*Work item:* Wherever the word "dimensions" appears in a line below, that line counts; report the total number of such lines only.

Exercise inputs: Begin

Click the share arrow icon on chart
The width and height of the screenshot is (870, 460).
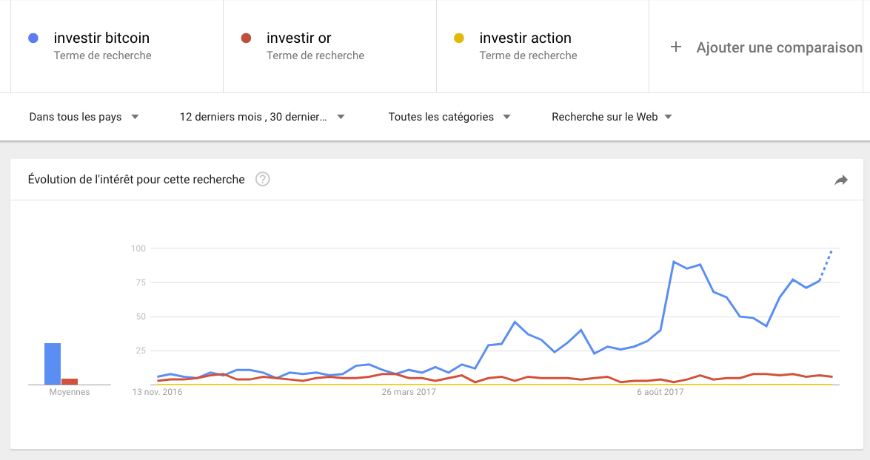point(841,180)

Exercise inputs: End
Exercise inputs: Begin

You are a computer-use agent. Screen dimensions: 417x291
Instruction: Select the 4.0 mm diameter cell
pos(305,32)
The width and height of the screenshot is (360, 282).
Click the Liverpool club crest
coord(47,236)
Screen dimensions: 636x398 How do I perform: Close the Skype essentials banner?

Exercise inputs: End
Exercise inputs: Begin

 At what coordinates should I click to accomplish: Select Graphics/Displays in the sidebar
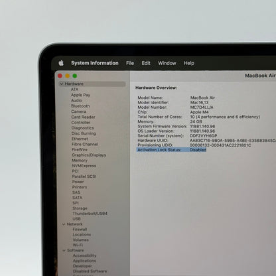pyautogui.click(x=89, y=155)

Exercise inputs: End

*Solution:* 2